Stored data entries
====================

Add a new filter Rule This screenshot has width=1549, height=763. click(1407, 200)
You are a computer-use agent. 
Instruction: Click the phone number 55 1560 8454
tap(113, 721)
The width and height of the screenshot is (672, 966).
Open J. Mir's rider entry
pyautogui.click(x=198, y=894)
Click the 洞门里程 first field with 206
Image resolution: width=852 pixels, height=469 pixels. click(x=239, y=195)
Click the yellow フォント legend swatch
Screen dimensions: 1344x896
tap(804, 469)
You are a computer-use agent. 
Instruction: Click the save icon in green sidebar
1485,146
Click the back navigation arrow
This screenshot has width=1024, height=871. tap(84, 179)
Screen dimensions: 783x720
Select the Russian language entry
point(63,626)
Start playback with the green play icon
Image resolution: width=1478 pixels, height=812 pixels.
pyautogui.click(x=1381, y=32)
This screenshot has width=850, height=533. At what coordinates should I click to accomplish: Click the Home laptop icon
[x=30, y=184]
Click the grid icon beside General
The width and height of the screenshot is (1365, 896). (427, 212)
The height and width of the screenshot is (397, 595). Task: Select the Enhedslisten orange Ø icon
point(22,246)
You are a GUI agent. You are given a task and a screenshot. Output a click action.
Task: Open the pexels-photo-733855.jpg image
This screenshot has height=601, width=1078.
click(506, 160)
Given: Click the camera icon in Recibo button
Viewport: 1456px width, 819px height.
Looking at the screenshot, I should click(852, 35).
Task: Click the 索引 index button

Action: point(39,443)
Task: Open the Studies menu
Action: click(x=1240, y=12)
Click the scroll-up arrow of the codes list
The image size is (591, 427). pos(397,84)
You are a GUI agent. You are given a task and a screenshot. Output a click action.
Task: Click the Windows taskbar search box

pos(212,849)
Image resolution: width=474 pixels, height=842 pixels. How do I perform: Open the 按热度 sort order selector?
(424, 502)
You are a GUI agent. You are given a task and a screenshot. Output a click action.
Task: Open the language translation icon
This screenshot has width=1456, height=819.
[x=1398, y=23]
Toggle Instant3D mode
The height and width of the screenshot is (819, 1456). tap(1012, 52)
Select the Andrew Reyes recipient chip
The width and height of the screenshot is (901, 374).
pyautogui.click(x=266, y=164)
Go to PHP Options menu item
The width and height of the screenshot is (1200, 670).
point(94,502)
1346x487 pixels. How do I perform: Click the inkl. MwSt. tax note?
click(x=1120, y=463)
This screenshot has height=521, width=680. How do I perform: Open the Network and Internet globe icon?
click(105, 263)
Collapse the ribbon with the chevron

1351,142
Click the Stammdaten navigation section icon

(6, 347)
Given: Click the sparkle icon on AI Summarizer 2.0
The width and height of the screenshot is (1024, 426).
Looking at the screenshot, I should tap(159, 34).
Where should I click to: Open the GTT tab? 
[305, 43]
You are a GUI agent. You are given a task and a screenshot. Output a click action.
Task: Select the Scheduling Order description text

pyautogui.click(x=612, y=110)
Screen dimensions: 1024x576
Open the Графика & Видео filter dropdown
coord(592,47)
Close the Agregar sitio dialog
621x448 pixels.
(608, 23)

====================

*Activity*
Each record above should be output again exactly.

*Solution to this exercise*
Add a new filter Rule This screenshot has width=1549, height=763. click(1407, 200)
You are a computer-use agent. 
Instruction: Click the phone number 55 1560 8454
tap(113, 721)
The width and height of the screenshot is (672, 966).
Open J. Mir's rider entry
pyautogui.click(x=198, y=894)
Click the 洞门里程 first field with 206
Image resolution: width=852 pixels, height=469 pixels. click(x=239, y=195)
Click the yellow フォント legend swatch
Screen dimensions: 1344x896
tap(804, 469)
You are a computer-use agent. 
Instruction: Click the save icon in green sidebar
1485,146
Click the back navigation arrow
This screenshot has width=1024, height=871. tap(84, 179)
Screen dimensions: 783x720
Select the Russian language entry
point(63,626)
Start playback with the green play icon
Image resolution: width=1478 pixels, height=812 pixels.
pyautogui.click(x=1381, y=32)
This screenshot has width=850, height=533. At what coordinates should I click to accomplish: Click the Home laptop icon
[x=30, y=184]
Click the grid icon beside General
The width and height of the screenshot is (1365, 896). (427, 212)
The height and width of the screenshot is (397, 595). Task: Select the Enhedslisten orange Ø icon
point(22,246)
You are a GUI agent. You are given a task and a screenshot. Output a click action.
Task: Open the pexels-photo-733855.jpg image
This screenshot has height=601, width=1078.
click(506, 160)
Given: Click the camera icon in Recibo button
Viewport: 1456px width, 819px height.
Looking at the screenshot, I should click(852, 35).
Task: Click the 索引 index button

Action: point(39,443)
Task: Open the Studies menu
Action: click(x=1240, y=12)
Click the scroll-up arrow of the codes list
The image size is (591, 427). pos(397,84)
You are a GUI agent. You are given a task and a screenshot. Output a click action.
Task: Click the Windows taskbar search box

pos(212,849)
Image resolution: width=474 pixels, height=842 pixels. How do I perform: Open the 按热度 sort order selector?
(424, 502)
You are a GUI agent. You are given a task and a screenshot. Output a click action.
Task: Open the language translation icon
This screenshot has width=1456, height=819.
[x=1398, y=23]
Toggle Instant3D mode
The height and width of the screenshot is (819, 1456). tap(1012, 52)
Select the Andrew Reyes recipient chip
The width and height of the screenshot is (901, 374).
pyautogui.click(x=266, y=164)
Go to PHP Options menu item
The width and height of the screenshot is (1200, 670).
point(94,502)
1346x487 pixels. How do I perform: Click the inkl. MwSt. tax note?
click(x=1120, y=463)
This screenshot has height=521, width=680. How do I perform: Open the Network and Internet globe icon?
click(105, 263)
Collapse the ribbon with the chevron

1351,142
Click the Stammdaten navigation section icon

(6, 347)
Given: Click the sparkle icon on AI Summarizer 2.0
The width and height of the screenshot is (1024, 426).
Looking at the screenshot, I should tap(159, 34).
Where should I click to: Open the GTT tab? 
[305, 43]
You are a GUI agent. You are given a task and a screenshot. Output a click action.
Task: Select the Scheduling Order description text

pyautogui.click(x=612, y=110)
Screen dimensions: 1024x576
Open the Графика & Видео filter dropdown
coord(592,47)
Close the Agregar sitio dialog
621x448 pixels.
(608, 23)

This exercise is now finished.